La rançon cicatricielle est négligeable chez le sujet âgé.

Pourquoi différer greffes osseuses et pose d'implants de six mois ?

Il nous a toujours semblé surprenant de poser des implants en même temps que les greffons, car il est établi que les cellules osseuses ne survivent que sur une très faible épaisseur jouxtant les zones au contact des éléments vasculaires des sites greffés. Le greffon se comporte en élément ostéoinducteur qui se régénère en quelques mois en os vivant et organisé. Est-il logique de placer des implants dans un os dont la vascularisation est interrompue pour un temps et dont la plupart des éléments cellulaires vont mourir ?

Quoi qu'il en soit, plusieurs publications ont démontré que l'ostéointégration était possible en associant dans le même temps opératoire la construction par greffes osseuses et la mise en place des implants.

Une complication étant toujours possible en reconstruction osseuse, nous estimons plus prudent de différer la mise en place des implants et de nous en tenir au principe « d'abord construire, puis poser les implants ». Cette tactique en deux temps impose au patient un délai supplémentaire de six mois avant la réalisation de la prothèse.
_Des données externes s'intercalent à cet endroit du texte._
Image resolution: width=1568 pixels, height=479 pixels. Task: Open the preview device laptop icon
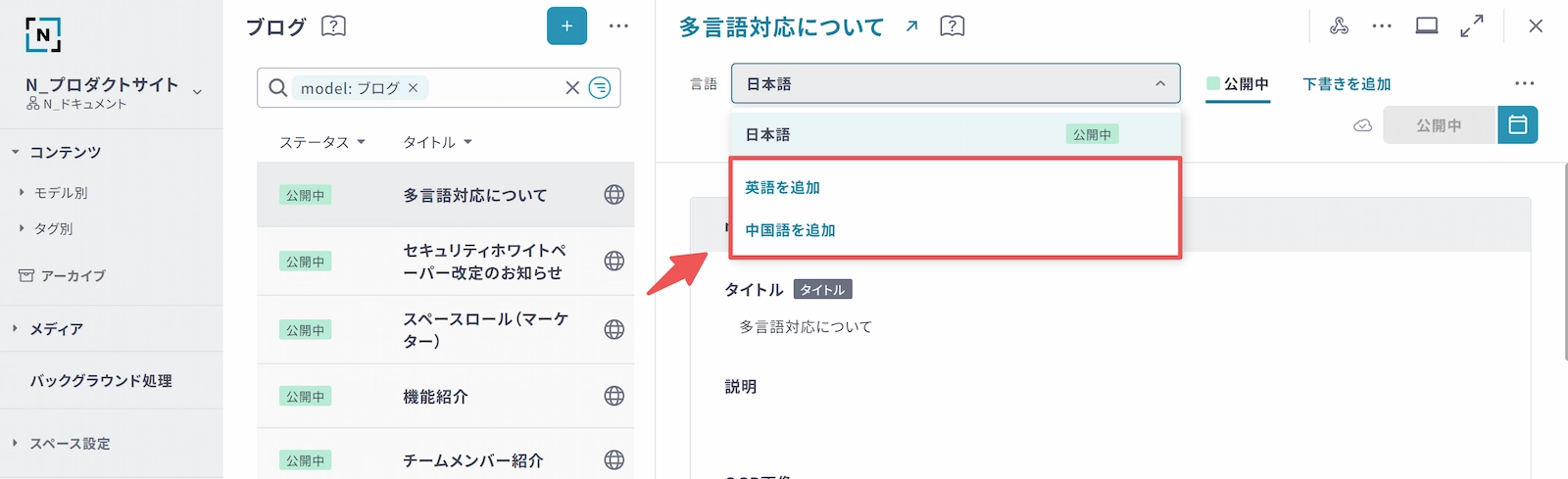(1427, 26)
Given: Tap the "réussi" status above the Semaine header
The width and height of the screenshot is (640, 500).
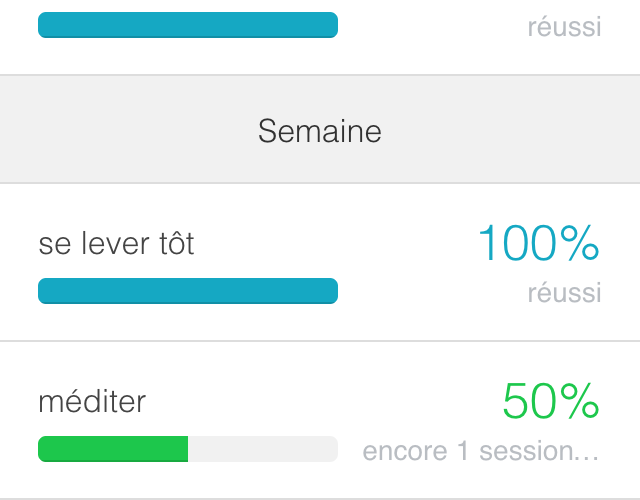Looking at the screenshot, I should [x=565, y=27].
Cette contrainte nous paraît dérisoire face à la nécessité de s'assurer d'une construction osseuse parfaite avant de mettre en œuvre le traitement implantaire. Elle permet, en outre, le positionnement idéal des implants.

Conclusion

A ce stade de la réhabilitation d'un cas de résorption terminale de la mandibule, il est possible de constater :

- que l'apport osseux de greffes pariétales a permis de porter de 6 à 16 mm la hauteur osseuse ;

- que les greffons à 12 mois sont organisés en os lamellaire dense, avec une architecture normale et une ostéogenèse active ;

- que les six implants posés sont ostéointégrés et parfaitement aptes à supporter une prothèse fixe.

La conception prothétique, le choix des matériaux, les étapes cliniques, la réalisation au laboratoire, l'intégration esthétique et fonctionnelle de la prothèse seront développés dans une deuxième partie à paraître dans le prochain numéro de Implant.